Emission of radiation is isotropic = equal in all directions.
No. Emissivity and absorptivity are functions of wavelength. Not functions of the temperature of the source of the thermal radiation.
Take a look at Intelligent Materials and the Imaginary Second Law of Thermodynamics – and this is something I will cover more in the next post.
Yes. If it is not absorbed it will be reflected. After all, radiation incident on a surface can only be absorbed, reflected or transmitted. In the case of the earth “transmitted” isn’t an option so it is only absorption or reflection – and this is very simple to understand.
The properties of different surface types have been thoroughly studied. Take a look at The Dull Case of Emissivity and Average Temperatures.
What is wonderful is that is very easy to calculate what proportion of longwave radiation is absorbed by the surface of the earth – mostly it is very close to 100%.
More in the next installment.
JT’s question got me thinking. Let’s take a walk and tell me where I go astray.
In terms of emission, the photons will go in some random direction that is toward some uniformly distributed point on a sphere, where the center of that sphere is the molecule emitting the photon. Let’s suppose that the we define the radius of the sphere as the distance where there is a 50% chance that the photon will be absorbed at or before that distance. Now, it gets interesting. The rate of absorption depends on the density of the absorbing media. The density of an atmosphere continuously increases as the altitude decreases. So, a photon emitted downward encounters increasingly dense air, and a photon emitted upward encounters air that continuously decreases in density. If you define a surface at the 50% probability distance, that surface is not in a perfect sphere; it is distorted slightly. It will look a bit like an egg with the fat end down and the narrow end up. If you repeat this emission-absorption sequence a multitude of times with a multitude of molecules, the distortion of the absorption distribution function will, in effect, introduce a bias for upward movement of photons.
OK, tell me where I went astray.
Alan D McIntire:
I didn’t check your maths but it’s a very good point.
John Houghton shows in The Physics of Atmospheres (1986) that the radiative time constant of the atmosphere (in the troposphere) is approximately 6 days.
Science of Doom is correct for the Earth’s atmosphere, but amazingly, high up in the Martian atmosphere, stimulated emission is observed
http://laserstars.org/history/mars.html
Arthur Smith:
Thanks
Not so far. He gets a mention in New Theory Proves AGW Wrong!, but nothing of substance, however, it might be an interesting article for other readers.
Christopher Game,
While it doesn’t say, I’ve checked the calculation and the average transmittance is the integral of the surface transmitted column divided by the surface emission from 100-1500 cm-1, more or less. If you use the printed numbers, there’s rounding error that isn’t in the average transmittance number. Since the atmosphere is opaque below 100 cm-1 and above 1500 cm-1, one can calculate the total emission over all frequencies using Stefan-Boltzmann to get total Su. The surface emissivity in MODTRAN is 0.98.

- [EXERCISE PROMPT]: According to the thread on thermal radiation, what can happen to radiation that is incident on a surface? List every possibility it gives.

Items from a dataset:
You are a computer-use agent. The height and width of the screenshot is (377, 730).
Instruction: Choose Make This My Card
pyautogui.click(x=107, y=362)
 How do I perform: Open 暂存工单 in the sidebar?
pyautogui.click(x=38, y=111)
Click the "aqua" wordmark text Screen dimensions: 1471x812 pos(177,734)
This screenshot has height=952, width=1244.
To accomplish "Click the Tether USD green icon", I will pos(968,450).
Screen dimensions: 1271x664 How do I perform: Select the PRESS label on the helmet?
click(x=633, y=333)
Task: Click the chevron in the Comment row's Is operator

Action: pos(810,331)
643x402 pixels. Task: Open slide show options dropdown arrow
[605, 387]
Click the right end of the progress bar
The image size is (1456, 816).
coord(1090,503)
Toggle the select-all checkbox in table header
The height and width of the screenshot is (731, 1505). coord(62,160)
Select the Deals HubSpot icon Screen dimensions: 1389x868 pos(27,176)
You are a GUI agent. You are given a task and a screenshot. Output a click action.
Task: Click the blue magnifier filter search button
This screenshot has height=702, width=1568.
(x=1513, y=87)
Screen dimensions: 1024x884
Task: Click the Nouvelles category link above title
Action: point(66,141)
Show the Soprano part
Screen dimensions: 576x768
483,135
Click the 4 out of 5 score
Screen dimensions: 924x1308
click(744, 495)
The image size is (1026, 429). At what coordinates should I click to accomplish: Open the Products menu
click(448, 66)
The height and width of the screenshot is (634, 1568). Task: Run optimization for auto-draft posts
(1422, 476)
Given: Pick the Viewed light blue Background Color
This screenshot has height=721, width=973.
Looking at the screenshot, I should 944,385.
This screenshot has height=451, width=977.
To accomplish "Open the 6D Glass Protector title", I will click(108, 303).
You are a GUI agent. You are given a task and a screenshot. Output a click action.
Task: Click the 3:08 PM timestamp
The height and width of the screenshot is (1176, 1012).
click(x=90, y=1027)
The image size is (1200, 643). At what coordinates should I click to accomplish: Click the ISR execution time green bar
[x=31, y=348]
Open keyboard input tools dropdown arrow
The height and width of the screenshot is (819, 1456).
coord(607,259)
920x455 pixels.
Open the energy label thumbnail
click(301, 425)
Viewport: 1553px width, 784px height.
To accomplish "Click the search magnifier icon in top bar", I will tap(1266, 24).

- [WRITTEN SOLUTION]: It can be absorbed, reflected, or transmitted.